Al Qaeda in the Arabian Peninsula (AQAP) exploited a power vacuum wrought by the 2011 uprising that eventually ousted President Ali Abdullah Saleh to carve out areas of dominance in south and east Yemen.
Since then, AQAP has repeatedly attacked state institutions, including army camps and state buildings across the US-allied country, killing hundreds of people.
Major powers are anxious to shore up the stability of Yemen, which shares a long, indistinct border with No. 1 world oil exporter Saudi Arabia, and whose coast gives onto major international shipping lanes.
The state news agency Saba said government forces had foiled three militant ambushes on the road from the Hadramout provincial capital al-Mukalla to Seiyoun in the Wadi Hadramout area - a distance of some 350 km (217 miles).

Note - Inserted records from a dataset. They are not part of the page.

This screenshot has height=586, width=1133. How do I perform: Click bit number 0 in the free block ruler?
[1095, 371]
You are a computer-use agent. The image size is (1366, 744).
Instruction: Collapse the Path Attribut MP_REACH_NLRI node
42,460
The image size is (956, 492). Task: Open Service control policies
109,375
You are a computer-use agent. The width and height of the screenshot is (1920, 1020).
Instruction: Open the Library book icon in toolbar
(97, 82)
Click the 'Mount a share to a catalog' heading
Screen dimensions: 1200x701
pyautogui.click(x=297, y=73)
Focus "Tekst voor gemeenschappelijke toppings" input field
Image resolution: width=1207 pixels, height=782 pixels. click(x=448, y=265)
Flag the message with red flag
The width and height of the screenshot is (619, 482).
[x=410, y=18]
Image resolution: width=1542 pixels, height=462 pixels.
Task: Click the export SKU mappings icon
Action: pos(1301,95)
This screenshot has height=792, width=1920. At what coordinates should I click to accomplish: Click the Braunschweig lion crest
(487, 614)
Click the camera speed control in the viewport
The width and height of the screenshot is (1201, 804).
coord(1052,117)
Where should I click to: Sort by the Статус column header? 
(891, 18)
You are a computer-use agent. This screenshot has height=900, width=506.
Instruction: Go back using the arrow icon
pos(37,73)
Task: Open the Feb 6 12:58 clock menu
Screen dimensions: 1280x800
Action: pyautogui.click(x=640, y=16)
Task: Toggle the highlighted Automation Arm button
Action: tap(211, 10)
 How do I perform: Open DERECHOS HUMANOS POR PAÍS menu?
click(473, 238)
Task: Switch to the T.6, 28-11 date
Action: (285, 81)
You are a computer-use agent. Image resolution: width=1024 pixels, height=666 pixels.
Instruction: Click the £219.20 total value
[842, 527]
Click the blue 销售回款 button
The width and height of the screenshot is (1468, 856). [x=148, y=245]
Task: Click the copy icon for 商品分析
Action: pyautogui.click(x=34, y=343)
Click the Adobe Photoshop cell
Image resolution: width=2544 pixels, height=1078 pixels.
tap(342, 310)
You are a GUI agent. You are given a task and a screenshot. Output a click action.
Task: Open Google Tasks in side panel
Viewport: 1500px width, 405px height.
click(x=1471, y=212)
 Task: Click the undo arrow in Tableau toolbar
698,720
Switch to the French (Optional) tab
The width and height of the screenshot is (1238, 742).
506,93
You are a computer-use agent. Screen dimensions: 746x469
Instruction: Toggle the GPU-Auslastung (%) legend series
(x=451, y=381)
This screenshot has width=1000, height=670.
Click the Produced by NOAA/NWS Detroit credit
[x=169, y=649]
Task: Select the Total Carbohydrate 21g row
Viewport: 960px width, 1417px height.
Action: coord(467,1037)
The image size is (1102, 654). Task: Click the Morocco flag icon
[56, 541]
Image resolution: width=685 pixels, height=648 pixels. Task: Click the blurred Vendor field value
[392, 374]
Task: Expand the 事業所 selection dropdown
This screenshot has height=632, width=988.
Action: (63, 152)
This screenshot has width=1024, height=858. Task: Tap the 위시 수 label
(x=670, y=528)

"The troops managed to eliminate more than nine terrorists and captured three," the agency said, adding that a number were also wounded while the rest fled.
The United States regards AQAP as one of the most active wings of the militant network founded by the late Osama bin Laden. Washington has stepped up its support for the government and military with drone strikes at the heart of its strategy.
Saba said Halili, the first district military commander, was on hand to greet troop reinforcements arriving in Seiyoun, but made no mention of the reported attack on his convoy.
In a separate incident, suspected al Qaeda rebels ambushed a military patrol in the Habban region in adjacent Shabwa province and killed two soldiers.
Militants have killed at least nine soldiers in separate attacks in south and eastern Yemen since last Saturday, local officials said, as the government began sending more troops to the east to confront the al Qaeda threat.
AQAP seeks to impose its radical version of Islamic law on parts of Wadi Hadramout where government control is perceived to be weakest. Residents said last month that leaflets had been distributed in Seiyoun warning women not to go out without being
accompanied by a man.
The militants dispersed into more remote areas of south and eastern Yemen in May after a military campaign drove them out of their main strongholds in Shabwa and Abyan provinces.
They have launched a series of attacks on government facilities in Hadramout over the past few months.